Near-horizon quantum dynamics of 4D Einstein gravity from 2D Jackiw-Teitelboim gravity

We study quantum fluctuations in the light-cone metric of the 4D Einstein-Hilbert action via dimensional reduction to Jackiw-Teitelboim (JT) gravity. In particular, we show that, in Einstein gravity, the causal development of a region in flat Minkowski spacetime, near a horizon defined by light sheets, can be described by an effective two-dimensional dilaton theory. This enables us to make use of known solutions of the JT action, where the spacetime position of a horizon has quantum uncertainty due to metric fluctuations. This quantum uncertainty can be then directly related to the original 4D light-cone coordinates, allowing us to compute the uncertainty in the time of a photon to travel from tip-to-tip of a causal diamond in flat 4D Minkowski space. We find that both Planck and infrared scales (with the latter set by the size of the causal diamond) enter the uncertainty in photon travel time, such that the quantum fluctuation in the arrival time may be observably large.

Automated summary

We study quantum fluctuations in the light-cone metric of the 4D Einstein-Hilbert action using dimensional reduction to Jackiw-Teitelboim (JT) gravity.

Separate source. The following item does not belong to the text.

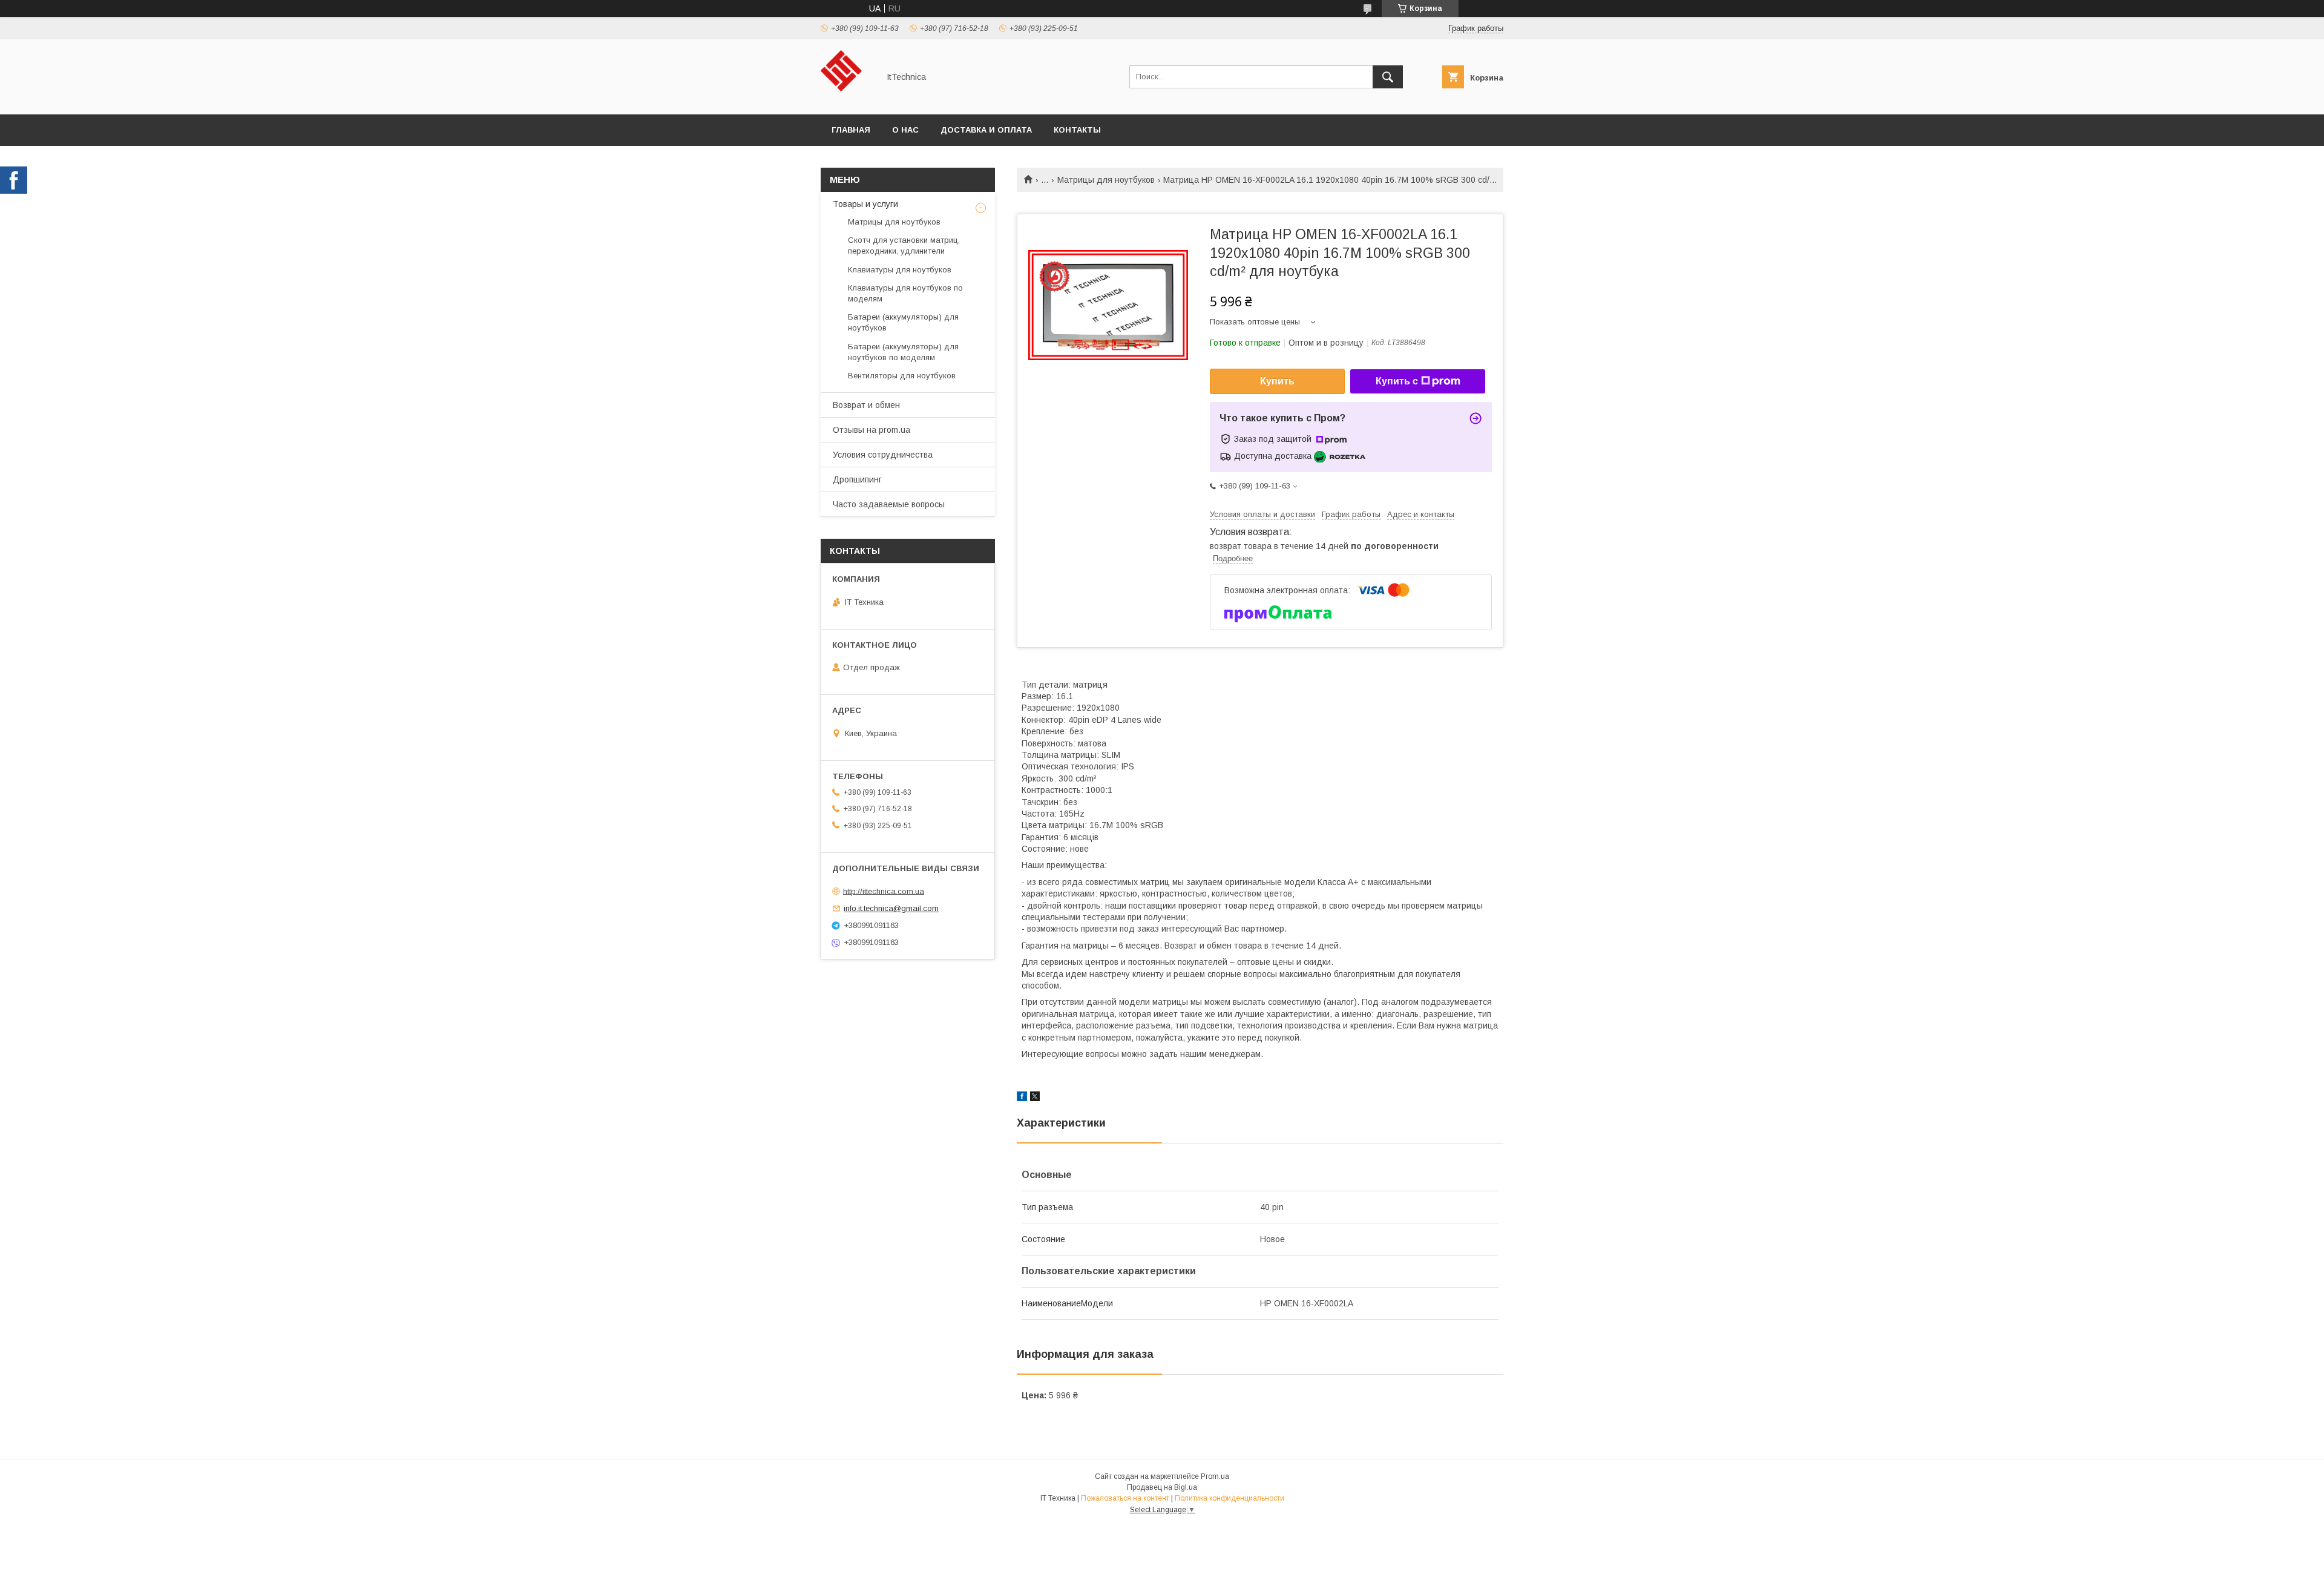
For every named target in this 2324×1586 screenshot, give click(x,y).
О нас (905, 129)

We show that in Einstein gravity, the causal development of a region in flat Minkowski spacetime near a horizon defined by light sheets can be described by a two-dimensional dilaton theory. By relating the quantum uncertainty of horizon's spacetime position to the original 4D light-cone coordinates, we compute the uncertainty in the travel time of a photon through a causal diamond in flat 4D Minkowski space. The fluctuation in arrival time is potentially large due to both Planck and infrared scales.